The answer must consist of every record below, transcribed exactly.

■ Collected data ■
►

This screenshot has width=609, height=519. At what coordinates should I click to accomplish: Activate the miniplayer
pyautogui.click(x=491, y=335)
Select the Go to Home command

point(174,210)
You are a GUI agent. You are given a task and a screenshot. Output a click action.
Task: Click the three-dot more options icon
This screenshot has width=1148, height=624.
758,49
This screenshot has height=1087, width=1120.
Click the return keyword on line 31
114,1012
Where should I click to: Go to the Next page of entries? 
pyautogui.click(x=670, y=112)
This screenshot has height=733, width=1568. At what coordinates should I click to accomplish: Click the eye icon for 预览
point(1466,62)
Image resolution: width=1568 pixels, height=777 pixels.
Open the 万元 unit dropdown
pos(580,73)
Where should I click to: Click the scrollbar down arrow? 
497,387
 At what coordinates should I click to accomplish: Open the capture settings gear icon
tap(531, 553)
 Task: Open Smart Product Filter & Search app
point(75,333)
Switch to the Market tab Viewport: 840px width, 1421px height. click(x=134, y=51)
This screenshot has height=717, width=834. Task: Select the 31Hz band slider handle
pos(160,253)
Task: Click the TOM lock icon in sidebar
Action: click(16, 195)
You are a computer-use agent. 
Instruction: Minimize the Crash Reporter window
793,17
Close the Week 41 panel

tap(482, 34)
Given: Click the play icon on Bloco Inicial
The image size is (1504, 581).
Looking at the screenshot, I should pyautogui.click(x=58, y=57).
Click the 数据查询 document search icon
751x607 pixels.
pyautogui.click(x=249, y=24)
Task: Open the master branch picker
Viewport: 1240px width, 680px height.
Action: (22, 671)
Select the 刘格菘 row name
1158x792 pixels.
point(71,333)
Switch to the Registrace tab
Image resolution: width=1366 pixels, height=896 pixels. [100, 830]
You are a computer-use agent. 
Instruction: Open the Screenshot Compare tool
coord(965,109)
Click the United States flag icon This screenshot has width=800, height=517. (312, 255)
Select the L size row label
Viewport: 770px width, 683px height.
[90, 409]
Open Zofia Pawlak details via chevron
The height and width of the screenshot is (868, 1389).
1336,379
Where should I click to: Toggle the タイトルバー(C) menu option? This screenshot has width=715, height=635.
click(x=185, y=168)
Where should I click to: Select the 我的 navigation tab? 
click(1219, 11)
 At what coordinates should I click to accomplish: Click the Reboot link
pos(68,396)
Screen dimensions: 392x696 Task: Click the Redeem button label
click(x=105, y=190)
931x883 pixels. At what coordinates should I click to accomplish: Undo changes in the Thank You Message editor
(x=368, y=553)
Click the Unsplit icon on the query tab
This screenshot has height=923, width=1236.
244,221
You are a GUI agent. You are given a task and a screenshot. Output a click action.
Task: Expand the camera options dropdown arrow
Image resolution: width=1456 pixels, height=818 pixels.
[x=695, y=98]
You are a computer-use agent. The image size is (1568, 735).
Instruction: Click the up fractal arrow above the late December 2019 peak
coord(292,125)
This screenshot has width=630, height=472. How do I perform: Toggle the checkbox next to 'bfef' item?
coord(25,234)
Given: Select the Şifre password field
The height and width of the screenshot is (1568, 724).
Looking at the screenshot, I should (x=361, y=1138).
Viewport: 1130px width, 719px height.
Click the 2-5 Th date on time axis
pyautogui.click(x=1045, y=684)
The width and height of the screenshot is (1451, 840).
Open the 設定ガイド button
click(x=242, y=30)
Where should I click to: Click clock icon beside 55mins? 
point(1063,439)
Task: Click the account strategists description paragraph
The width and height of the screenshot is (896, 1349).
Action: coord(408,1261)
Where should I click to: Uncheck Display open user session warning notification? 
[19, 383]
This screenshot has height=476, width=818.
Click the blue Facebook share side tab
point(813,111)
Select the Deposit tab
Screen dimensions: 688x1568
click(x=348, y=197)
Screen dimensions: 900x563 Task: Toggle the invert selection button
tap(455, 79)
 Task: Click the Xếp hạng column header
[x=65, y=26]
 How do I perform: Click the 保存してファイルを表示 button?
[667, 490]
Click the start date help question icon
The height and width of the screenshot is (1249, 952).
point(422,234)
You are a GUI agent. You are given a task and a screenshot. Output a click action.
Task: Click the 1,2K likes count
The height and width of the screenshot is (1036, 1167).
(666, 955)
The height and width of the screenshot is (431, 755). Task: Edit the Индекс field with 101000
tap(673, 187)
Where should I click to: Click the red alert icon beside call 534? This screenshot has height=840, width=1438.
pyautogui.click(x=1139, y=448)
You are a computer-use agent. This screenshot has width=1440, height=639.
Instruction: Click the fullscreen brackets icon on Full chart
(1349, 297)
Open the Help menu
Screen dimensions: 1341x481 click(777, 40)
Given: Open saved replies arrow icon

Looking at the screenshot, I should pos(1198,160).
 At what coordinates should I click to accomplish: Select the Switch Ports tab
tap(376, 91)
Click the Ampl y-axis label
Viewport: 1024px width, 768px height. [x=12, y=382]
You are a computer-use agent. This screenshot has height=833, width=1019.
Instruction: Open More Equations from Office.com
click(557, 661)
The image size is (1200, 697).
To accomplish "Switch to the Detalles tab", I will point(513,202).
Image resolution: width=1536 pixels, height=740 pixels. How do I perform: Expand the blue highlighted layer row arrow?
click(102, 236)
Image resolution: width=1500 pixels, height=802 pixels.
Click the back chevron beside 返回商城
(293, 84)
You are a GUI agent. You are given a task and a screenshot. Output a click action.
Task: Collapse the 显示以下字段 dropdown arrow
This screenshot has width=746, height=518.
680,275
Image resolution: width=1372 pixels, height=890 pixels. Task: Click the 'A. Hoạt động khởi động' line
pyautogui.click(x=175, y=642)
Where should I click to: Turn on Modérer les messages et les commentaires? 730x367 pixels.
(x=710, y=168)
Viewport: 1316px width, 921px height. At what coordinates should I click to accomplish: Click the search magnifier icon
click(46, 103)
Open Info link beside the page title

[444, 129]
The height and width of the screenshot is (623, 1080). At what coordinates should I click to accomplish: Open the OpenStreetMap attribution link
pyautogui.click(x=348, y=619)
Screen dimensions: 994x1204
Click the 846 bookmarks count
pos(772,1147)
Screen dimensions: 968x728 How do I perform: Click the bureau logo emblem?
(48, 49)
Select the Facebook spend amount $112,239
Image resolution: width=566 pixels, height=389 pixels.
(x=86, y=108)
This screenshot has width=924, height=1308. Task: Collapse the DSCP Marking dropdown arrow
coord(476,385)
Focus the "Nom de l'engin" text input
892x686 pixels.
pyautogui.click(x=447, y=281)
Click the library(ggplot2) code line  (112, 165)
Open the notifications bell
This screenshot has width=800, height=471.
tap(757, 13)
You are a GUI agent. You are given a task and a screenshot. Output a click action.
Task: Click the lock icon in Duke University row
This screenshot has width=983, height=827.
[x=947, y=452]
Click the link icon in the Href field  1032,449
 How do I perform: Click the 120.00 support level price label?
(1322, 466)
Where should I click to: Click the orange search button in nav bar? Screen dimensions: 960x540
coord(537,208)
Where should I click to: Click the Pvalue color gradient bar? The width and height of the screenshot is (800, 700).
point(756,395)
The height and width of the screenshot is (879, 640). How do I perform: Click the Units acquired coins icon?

◄

■ Solved problem ■
This screenshot has width=609, height=519. At what coordinates should I click to accomplish: Activate the miniplayer
pyautogui.click(x=491, y=335)
Select the Go to Home command

point(174,210)
You are a GUI agent. You are given a task and a screenshot. Output a click action.
Task: Click the three-dot more options icon
This screenshot has width=1148, height=624.
758,49
This screenshot has height=1087, width=1120.
Click the return keyword on line 31
114,1012
Where should I click to: Go to the Next page of entries? 
pyautogui.click(x=670, y=112)
This screenshot has height=733, width=1568. At what coordinates should I click to accomplish: Click the eye icon for 预览
point(1466,62)
Image resolution: width=1568 pixels, height=777 pixels.
Open the 万元 unit dropdown
pos(580,73)
Where should I click to: Click the scrollbar down arrow? 
497,387
 At what coordinates should I click to accomplish: Open the capture settings gear icon
tap(531, 553)
 Task: Open Smart Product Filter & Search app
point(75,333)
Switch to the Market tab Viewport: 840px width, 1421px height. click(x=134, y=51)
This screenshot has height=717, width=834. Task: Select the 31Hz band slider handle
pos(160,253)
Task: Click the TOM lock icon in sidebar
Action: click(16, 195)
You are a computer-use agent. 
Instruction: Minimize the Crash Reporter window
793,17
Close the Week 41 panel

tap(482, 34)
Given: Click the play icon on Bloco Inicial
The image size is (1504, 581).
Looking at the screenshot, I should pyautogui.click(x=58, y=57).
Click the 数据查询 document search icon
751x607 pixels.
pyautogui.click(x=249, y=24)
Task: Open the master branch picker
Viewport: 1240px width, 680px height.
Action: (22, 671)
Select the 刘格菘 row name
1158x792 pixels.
point(71,333)
Switch to the Registrace tab
Image resolution: width=1366 pixels, height=896 pixels. [100, 830]
You are a computer-use agent. 
Instruction: Open the Screenshot Compare tool
coord(965,109)
Click the United States flag icon This screenshot has width=800, height=517. (312, 255)
Select the L size row label
Viewport: 770px width, 683px height.
[90, 409]
Open Zofia Pawlak details via chevron
The height and width of the screenshot is (868, 1389).
1336,379
Where should I click to: Toggle the タイトルバー(C) menu option? This screenshot has width=715, height=635.
click(x=185, y=168)
Where should I click to: Select the 我的 navigation tab? 
click(1219, 11)
 At what coordinates should I click to accomplish: Click the Reboot link
pos(68,396)
Screen dimensions: 392x696 Task: Click the Redeem button label
click(x=105, y=190)
931x883 pixels. At what coordinates should I click to accomplish: Undo changes in the Thank You Message editor
(x=368, y=553)
Click the Unsplit icon on the query tab
This screenshot has height=923, width=1236.
244,221
You are a GUI agent. You are given a task and a screenshot. Output a click action.
Task: Expand the camera options dropdown arrow
Image resolution: width=1456 pixels, height=818 pixels.
[x=695, y=98]
You are a computer-use agent. The image size is (1568, 735).
Instruction: Click the up fractal arrow above the late December 2019 peak
coord(292,125)
This screenshot has width=630, height=472. How do I perform: Toggle the checkbox next to 'bfef' item?
coord(25,234)
Given: Select the Şifre password field
The height and width of the screenshot is (1568, 724).
Looking at the screenshot, I should (x=361, y=1138).
Viewport: 1130px width, 719px height.
Click the 2-5 Th date on time axis
pyautogui.click(x=1045, y=684)
The width and height of the screenshot is (1451, 840).
Open the 設定ガイド button
click(x=242, y=30)
Where should I click to: Click clock icon beside 55mins? 
point(1063,439)
Task: Click the account strategists description paragraph
The width and height of the screenshot is (896, 1349).
Action: coord(408,1261)
Where should I click to: Uncheck Display open user session warning notification? 
[19, 383]
This screenshot has height=476, width=818.
Click the blue Facebook share side tab
point(813,111)
Select the Deposit tab
Screen dimensions: 688x1568
click(x=348, y=197)
Screen dimensions: 900x563 Task: Toggle the invert selection button
tap(455, 79)
 Task: Click the Xếp hạng column header
[x=65, y=26]
 How do I perform: Click the 保存してファイルを表示 button?
[667, 490]
Click the start date help question icon
The height and width of the screenshot is (1249, 952).
point(422,234)
You are a GUI agent. You are given a task and a screenshot. Output a click action.
Task: Click the 1,2K likes count
The height and width of the screenshot is (1036, 1167).
(666, 955)
The height and width of the screenshot is (431, 755). Task: Edit the Индекс field with 101000
tap(673, 187)
Where should I click to: Click the red alert icon beside call 534? This screenshot has height=840, width=1438.
pyautogui.click(x=1139, y=448)
You are a computer-use agent. This screenshot has width=1440, height=639.
Instruction: Click the fullscreen brackets icon on Full chart
(1349, 297)
Open the Help menu
Screen dimensions: 1341x481 click(777, 40)
Given: Open saved replies arrow icon

Looking at the screenshot, I should pos(1198,160).
 At what coordinates should I click to accomplish: Select the Switch Ports tab
tap(376, 91)
Click the Ampl y-axis label
Viewport: 1024px width, 768px height. [x=12, y=382]
You are a computer-use agent. This screenshot has height=833, width=1019.
Instruction: Open More Equations from Office.com
click(557, 661)
The image size is (1200, 697).
To accomplish "Switch to the Detalles tab", I will point(513,202).
Image resolution: width=1536 pixels, height=740 pixels. How do I perform: Expand the blue highlighted layer row arrow?
click(102, 236)
Image resolution: width=1500 pixels, height=802 pixels.
Click the back chevron beside 返回商城
(293, 84)
You are a GUI agent. You are given a task and a screenshot. Output a click action.
Task: Collapse the 显示以下字段 dropdown arrow
This screenshot has width=746, height=518.
680,275
Image resolution: width=1372 pixels, height=890 pixels. Task: Click the 'A. Hoạt động khởi động' line
pyautogui.click(x=175, y=642)
Where should I click to: Turn on Modérer les messages et les commentaires? 730x367 pixels.
(x=710, y=168)
Viewport: 1316px width, 921px height. At what coordinates should I click to accomplish: Click the search magnifier icon
click(46, 103)
Open Info link beside the page title

[444, 129]
The height and width of the screenshot is (623, 1080). At what coordinates should I click to accomplish: Open the OpenStreetMap attribution link
pyautogui.click(x=348, y=619)
Screen dimensions: 994x1204
Click the 846 bookmarks count
pos(772,1147)
Screen dimensions: 968x728 How do I perform: Click the bureau logo emblem?
(48, 49)
Select the Facebook spend amount $112,239
Image resolution: width=566 pixels, height=389 pixels.
(x=86, y=108)
This screenshot has width=924, height=1308. Task: Collapse the DSCP Marking dropdown arrow
coord(476,385)
Focus the "Nom de l'engin" text input
892x686 pixels.
pyautogui.click(x=447, y=281)
Click the library(ggplot2) code line  (112, 165)
Open the notifications bell
This screenshot has width=800, height=471.
tap(757, 13)
You are a GUI agent. You are given a task and a screenshot. Output a click action.
Task: Click the lock icon in Duke University row
This screenshot has width=983, height=827.
[x=947, y=452]
Click the link icon in the Href field  1032,449
 How do I perform: Click the 120.00 support level price label?
(1322, 466)
Where should I click to: Click the orange search button in nav bar? Screen dimensions: 960x540
coord(537,208)
Where should I click to: Click the Pvalue color gradient bar? The width and height of the screenshot is (800, 700).
point(756,395)
The height and width of the screenshot is (879, 640). How do I perform: Click the Units acquired coins icon?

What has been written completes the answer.